GUILTLESS

                                          Read:  I Corinthians 1:4-9

                                                    Matthew 16:13-23

 

Scripture says that Abraham, all his life, lived in tents, kept moving, never settled down, because he looked forward to a city which has foundations, whose builder and maker is God.

 

We are Abraham's descendants in the Spirit, and we do the same. God has given us a vision of the city He has pre­pared for us. We spend our lives moving toward it through this world of shadows. And all along the way God sustains us with a thousand delicious foretastes of the good things that wait for us when we pass through its gates.

But, until we reach those gates, Satan, the god of this world, is busy trying to frighten us, or enchant us off the narrow road. Trying to keep us from reaching glory. And the way Satan does it is by working on our guilt. He either overwhelms us with our guilt and tells us we're hopeless, we might as well quit, "You're never going to make it, so why don't you just give up now?", or he enchants us.

 

- Makes us think that guilt is no longer a danger.

- Makes us to think that we've already arrived at the City of God.

 

The problem for most of us is the latter. We keep falling into a state of false security. Even though the City of God is still far off, gleaming in God's changeless light, we sometimes think we're already there.

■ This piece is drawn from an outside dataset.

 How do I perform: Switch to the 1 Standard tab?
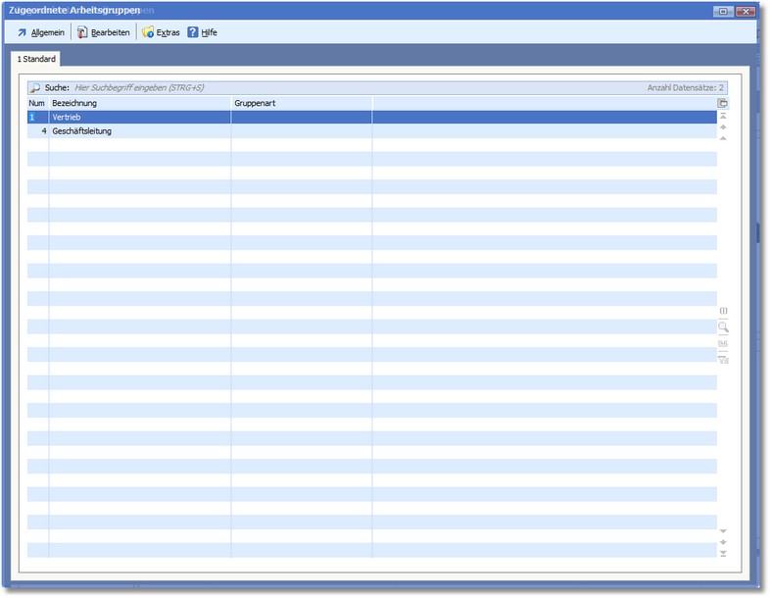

Something happens to our minds that causes us to see these jagged, desolate rocks as if they were walls of shining pearl, and these dead trees covered with vultures as if they were golden stairs filled with angel choirs. Satan wraps himself in the best light he can manufacture and says, "I am the Christ".

 

When we awaken from this illusion, we discover that what seemed to be the City of God is, in fact, a wilderness. And the highway to the City is nowhere in sight.

So Jesus warns us,

 

"If anyone says to you, 'Lo, here is the Christ' or 'There he is', do not believe it. For false christs and false prophets will arise and show great signs and wonders so as to lead astray, if possible, the very elect".

 

So Paul warns Timothy about Hymenaeus and Philetus who have swerved from the truth by holding that the re­surrection is past already, urges the Thessalonians "not to be quickly shaken in mind or excited either by spirit or by word or by letter purporting to be from us to the effect that the day of the Lord has come".

 

But it doesn't have to be some flashy false prophet or some far-out doctrine. Perhaps it's just that com­fortable feeling of security that creeps up on you after you've won a victory or after you've experienced a revelation from God.

 

Satan says,

  "Look what God revealed to you!

Look at the power God just poured out on you. Now you're on the inside track!"

 

In Matthew 16 Peter makes the fantastic proclamation under the anointing of the Spirit,

 

"You are the Christ, the Son of the living God".

 

And Jesus, filled with joy that the revelation has finally come to one of His disciples,

says,  "Blessed are you Simon, son of Jonah. For flesh and blood has not revealed  

this to you but my Father who is in heaven. And I tell you, you are the Rock. And on this Rock will I build my church and the gates of death shall not prevail against it. I will give you the keys of the Kingdom of heaven and whatever you bind on earth shall be bound in heaven and whatever you loose on earth shall be loosed in heaven".

 

How those words must have echoed in Peter's mind as he lay down to sleep that night. Then the Evil One slips in and begins whispering all the things Peter's flesh wants to hear.

 

"You've arrived, Peter. You've made it!

 

You have the keys of the Kingdom. What could  ever go wrong again?"

 

The very next recorded words that Jesus speaks to Peter come like a slap in the face to wake him up. Jesus has begun telling His disciples that He's going to have to go to Jerusalem to suffer and die and be raised from death.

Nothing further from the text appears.